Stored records
.....

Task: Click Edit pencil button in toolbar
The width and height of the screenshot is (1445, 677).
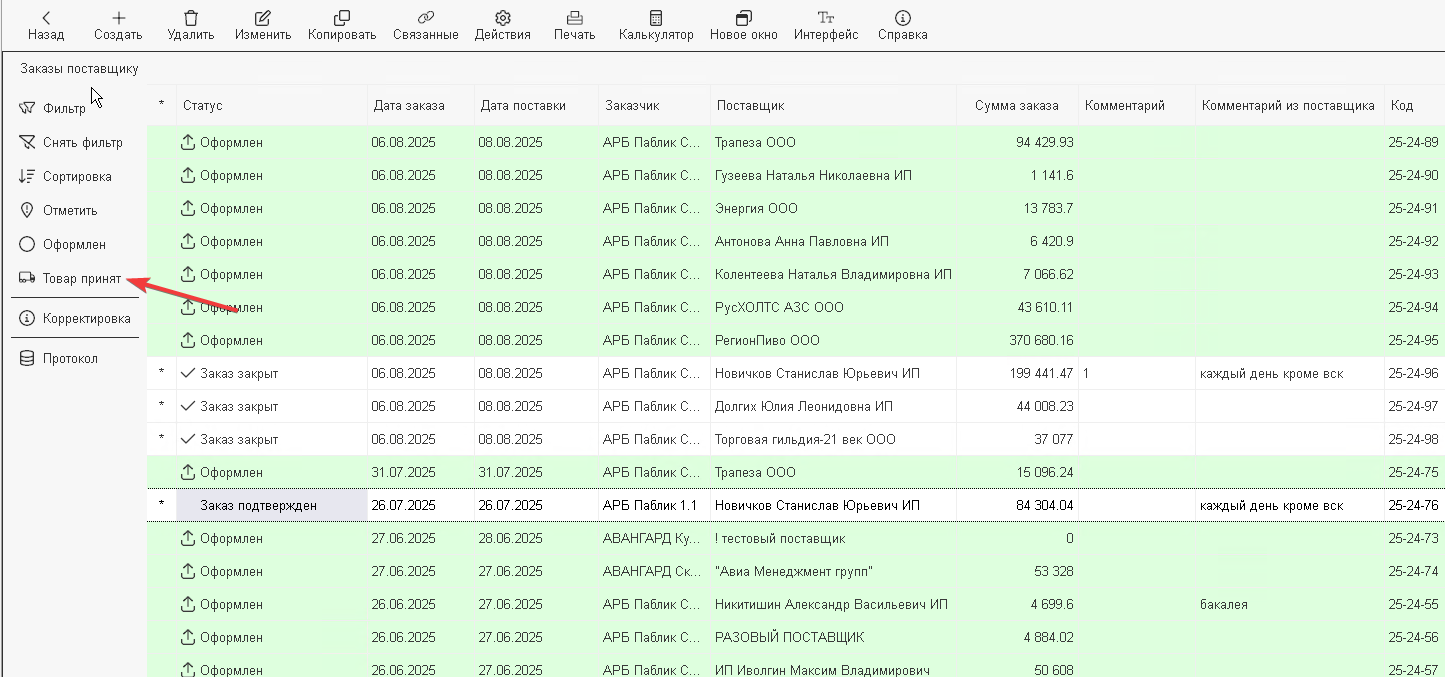Action: tap(263, 18)
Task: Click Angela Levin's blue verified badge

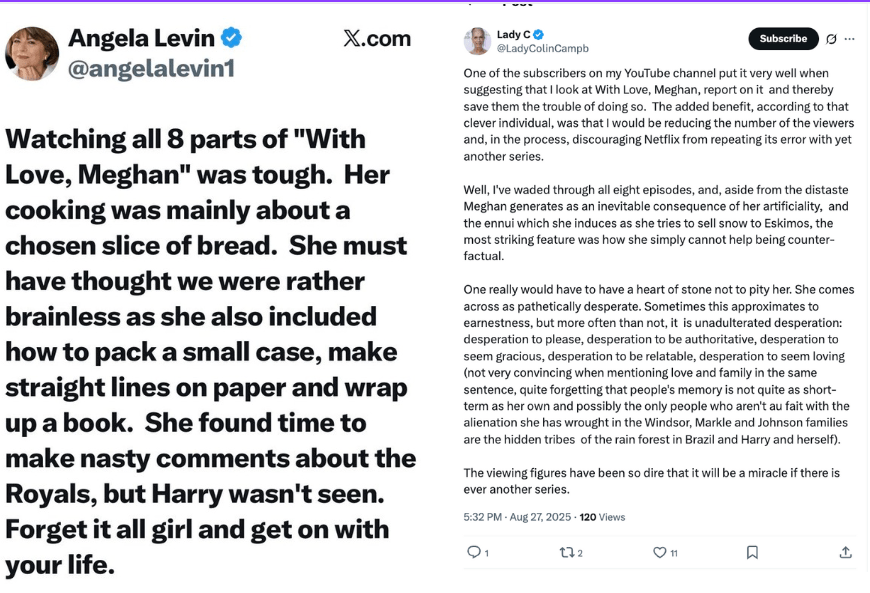Action: click(231, 39)
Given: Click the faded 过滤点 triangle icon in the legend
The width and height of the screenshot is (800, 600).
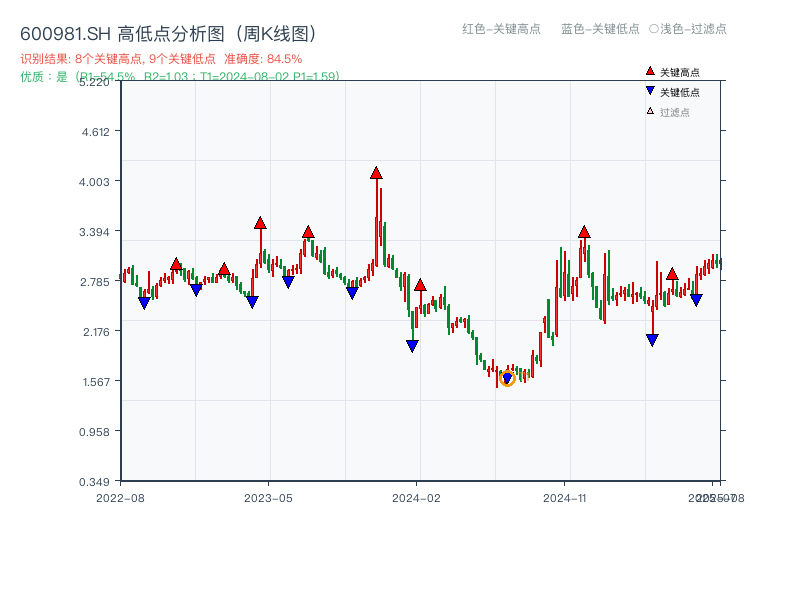Looking at the screenshot, I should click(649, 110).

.....

What is needed is an exact copy of all the records, minus any pictures.

Task: Click Edit pencil button in toolbar
The width and height of the screenshot is (1445, 677).
Action: tap(263, 18)
Task: Click Angela Levin's blue verified badge

Action: click(231, 39)
Given: Click the faded 过滤点 triangle icon in the legend
The width and height of the screenshot is (800, 600).
Looking at the screenshot, I should click(649, 110).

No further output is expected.